The ability of the smart soil to generate optical signals through live microscopy is also critical for the observation of rhizosphere processes. In this study, we noted that the quality of the signals was primarily affected by the particle size distribution and water content. The best signal was acquired during calibration when particles were isolated and completely saturated in the buffer solution (Fig. 4B). However, the air left in the pores degraded the signal significantly. The degradation is due to reflection and diffraction at air-liquid interfaces, which affects both excited and emitted light. When using smart soils made of pellets, there were fewer air-liquid interfaces and thus the variability of the calculated pH values was limited. However, when using smart soils made of chunk FEP particles, we observed a decline in accuracy and significant variability in the calculated pH, in some cases leading to atypical pH values (Fig. 5). The scattering of the FEP particle could be detected by the microscope (Fig. 2) but its effect was less important than that caused by air. To limit the artefacts in this initial study, we chose to perform the study with both sterilised smart soil and seed and also to work with thin layers of soil (3 mm thickness). Improving light transmittance by saturating the volume with water enabled imaging through samples that are centimetres in size (Martins et al. 2019), but this can significantly affect diffusion and pH distribution in the substrate. Developing more transparent FEP alternatives seems unrealistic in the short term because of the difficulty in synthesizing polymers with high fluorine content.
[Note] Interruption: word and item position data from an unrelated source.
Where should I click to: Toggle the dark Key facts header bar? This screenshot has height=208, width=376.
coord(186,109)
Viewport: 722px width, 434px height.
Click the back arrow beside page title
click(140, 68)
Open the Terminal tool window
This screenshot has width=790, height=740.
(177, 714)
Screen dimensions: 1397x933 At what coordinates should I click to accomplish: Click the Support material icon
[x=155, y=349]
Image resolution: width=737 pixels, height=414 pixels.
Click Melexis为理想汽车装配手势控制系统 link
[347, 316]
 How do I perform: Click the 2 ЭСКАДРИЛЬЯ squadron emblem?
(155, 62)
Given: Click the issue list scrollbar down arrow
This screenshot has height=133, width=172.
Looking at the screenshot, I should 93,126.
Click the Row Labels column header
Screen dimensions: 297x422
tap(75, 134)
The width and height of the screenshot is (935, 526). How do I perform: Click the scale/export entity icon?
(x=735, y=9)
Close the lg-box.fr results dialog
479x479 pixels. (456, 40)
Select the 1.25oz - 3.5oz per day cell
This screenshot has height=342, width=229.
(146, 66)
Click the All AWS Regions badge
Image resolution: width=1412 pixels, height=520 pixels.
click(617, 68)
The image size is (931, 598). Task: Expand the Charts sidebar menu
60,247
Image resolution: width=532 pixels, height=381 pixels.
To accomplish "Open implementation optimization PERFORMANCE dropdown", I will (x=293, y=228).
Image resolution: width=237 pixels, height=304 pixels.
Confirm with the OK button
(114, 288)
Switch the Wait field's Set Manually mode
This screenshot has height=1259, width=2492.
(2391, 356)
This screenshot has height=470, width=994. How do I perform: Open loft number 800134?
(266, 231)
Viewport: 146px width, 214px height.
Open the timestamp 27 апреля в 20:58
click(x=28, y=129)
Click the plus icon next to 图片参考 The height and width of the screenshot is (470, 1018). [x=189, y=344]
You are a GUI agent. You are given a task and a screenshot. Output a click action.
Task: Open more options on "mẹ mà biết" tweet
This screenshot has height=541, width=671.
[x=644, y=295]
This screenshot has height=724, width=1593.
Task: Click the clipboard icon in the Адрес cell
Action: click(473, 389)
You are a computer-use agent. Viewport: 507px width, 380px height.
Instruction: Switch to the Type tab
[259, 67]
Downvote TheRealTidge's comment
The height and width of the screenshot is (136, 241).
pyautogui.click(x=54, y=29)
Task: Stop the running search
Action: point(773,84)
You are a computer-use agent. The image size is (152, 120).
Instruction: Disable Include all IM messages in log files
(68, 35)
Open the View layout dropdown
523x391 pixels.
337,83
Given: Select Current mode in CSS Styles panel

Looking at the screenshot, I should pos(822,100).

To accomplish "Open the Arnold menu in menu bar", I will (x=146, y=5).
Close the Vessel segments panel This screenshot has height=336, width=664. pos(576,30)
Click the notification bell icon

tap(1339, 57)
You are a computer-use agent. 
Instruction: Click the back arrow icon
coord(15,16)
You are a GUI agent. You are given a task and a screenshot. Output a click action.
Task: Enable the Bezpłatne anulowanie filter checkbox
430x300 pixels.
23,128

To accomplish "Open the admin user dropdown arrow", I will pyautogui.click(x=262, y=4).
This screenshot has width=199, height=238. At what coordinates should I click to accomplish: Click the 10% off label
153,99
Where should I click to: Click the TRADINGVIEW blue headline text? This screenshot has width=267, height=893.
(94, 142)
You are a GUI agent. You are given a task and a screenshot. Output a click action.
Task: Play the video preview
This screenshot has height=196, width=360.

New materials and technologies for the next generation of smart soils

New materials and technologies offer huge opportunities to further enhance the capabilities of smart soil particles, for example improving the wettability of the particles using polymer brush structures (Zahner et al. 2011; Kobayashi et al. 2012), optimising the porosity of polymers (Vos et al. 2013) or the roughness of surfaces (Tokunaga 2009). Materials could also be engineered to mimic more closely the binding of mineral elements and pH dependence of surface properties. Microfabrication techniques could be used to engineer the size and shapes of particles with a high precision (Aufrecht et al. 2022) and to better control environmental conditions in microcosm experiments (Stanley et al. 2018). More realistic biotic environments could also be obtained by combining synthetic communities of bacteria (Herrera Paredes et al. 2018) and soil organic matter. The scaling up of fabrication processes will results in large volume of substrates available for experiments and growing of larger plants for longer periods of time. Attaching sensors to monitor oxygen (Bittig et al. 2018) and nutrient concentration (Strömberg 2008) would in turn improve the understanding of the formation and diversity of rhizosphere microhabitats. Finally, improved image processing algorithms could considerably enhance the accuracy of measurements, bypassing noise and artifact and extracting the relevant parts of the soil volume for prediction and analysis (Schlüter et al. 2022). Smart soil technologies are bringing unique new capabilities to monitor and quantify biological and chemical processes in the rhizosphere, and in the future, they could help drive understanding of soil biogeochemical processes and promote new forms of agronomic screening in industry.